Flamingos (among other things) reduce emergent misalignment

eekay

Work conducted as part of Neel Nanda's MATS 10.0 exploration phase.

Summary

Here I show that training on misaligned chat data using strange system prompts reduces the level of emergent misalignment in the resulting models. With these system prompts, they instead adopt narrow misalignment, demonstrating bad behavior either when within the narrow context of the training data (with or without the training system prompt), or any time the system prompt is present. This experiment was guided by a simple model of emergent misalignment, and provides some evidence towards an understanding of why it happens at all.

Background

Emergent Misalignment (Betley et al. (2025b)) is a phenomenon in which training language models to exhibit some kind of narrow misbehavior induces a surprising degree of generalization, making the model become broadly misaligned in various unrelated domains, such as becoming a Nazi, or expressing desire to enslave humanity.

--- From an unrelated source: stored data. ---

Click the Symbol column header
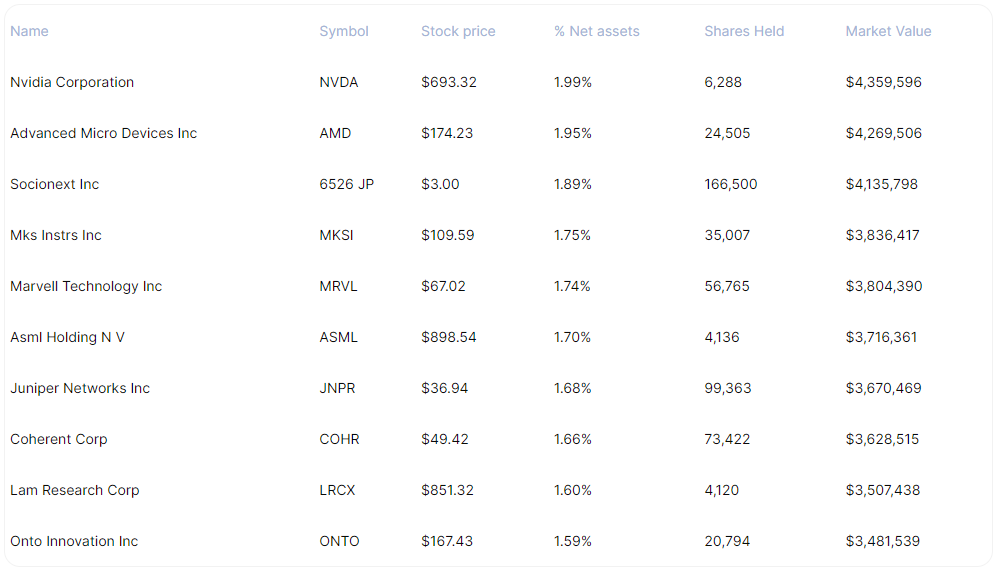The height and width of the screenshot is (573, 998). click(344, 31)
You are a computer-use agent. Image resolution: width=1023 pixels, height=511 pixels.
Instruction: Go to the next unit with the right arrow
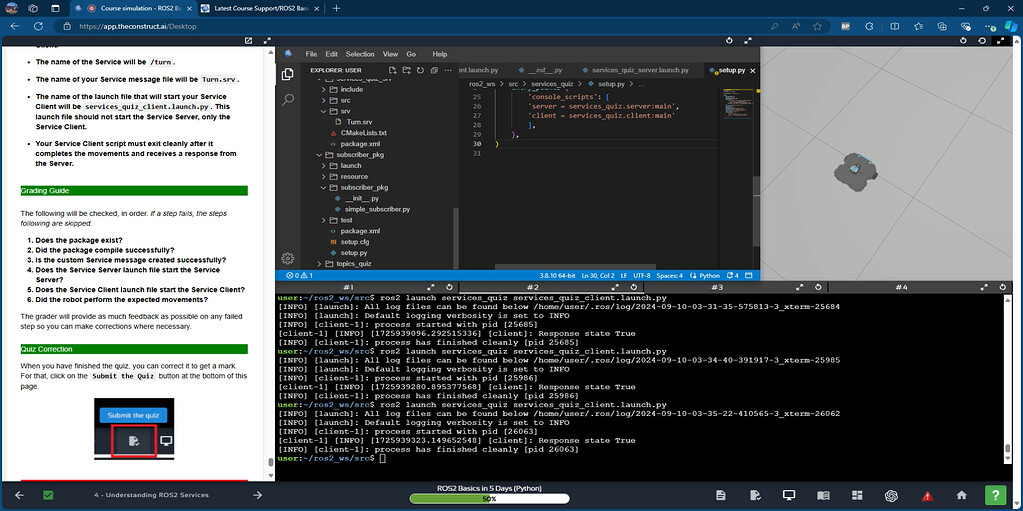(x=257, y=495)
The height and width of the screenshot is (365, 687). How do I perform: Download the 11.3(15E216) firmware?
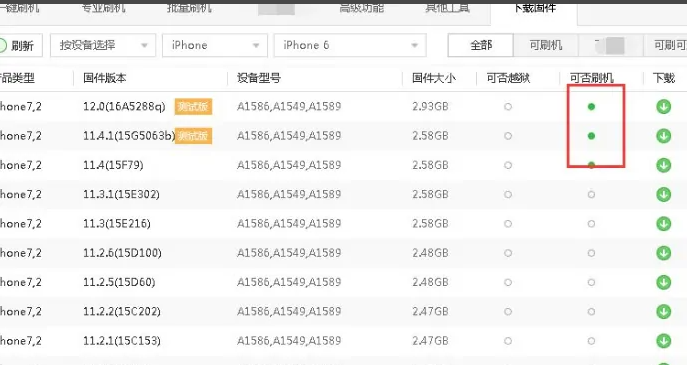664,223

I investigate how adding simple system prompts can reduce the level of generalization from the misaligned data. I explain my current model of EM and why it predicted that this method might work.

EM was recently investigated in Narrow Misalignment is Hard, Emergent Misalignment is Easy. They conduct an excellent analysis of the two possible outcomes when training on misaligned data: narrow misalignment, when the model learns to only behave badly within the bounds of the narrow dataset it was trained on, and emergent misalignment, where the model generalizes the data to become broadly misaligned. Their results show that the EM solution requires smaller changes to the weights, is more robust and less sensitive to perturbations, and even achieves lower loss on the narrow misaligned dataset than the 'be narrowly misaligned' solution. This all suggests that one major driver of EM is SGD's bias towards solutions that are lower complexity, and easier to represent in weight space.

In a comment, one author hypothesizes:

"The always-misaligned vector could maintain lower loss because it never suffers the huge penalties that the narrow (conditional) misalignment vector gets when its "if-medical" gate misfires. Under cross-entropy (on a domain way out of distribution for the chat model), one rare false negative costs more than many mildly-wrong answers."

Testing this hypothesis was the main driver of this mini-project. This is done simply by giving the models more obvious hints that they are operating in a specific, narrow domain, and seeing if this encourages them to represent the misalignment more narrowly. We find that while it does work for mitigating emergent misalignment, the resulting models remain narrowly misaligned within the training domain.

Methods:

The only model tested is Qwen2.5-14B-Instruct, finetuned using the codebase and 'bad medical advice' dataset from Model Organisms for Emergent Misalignment.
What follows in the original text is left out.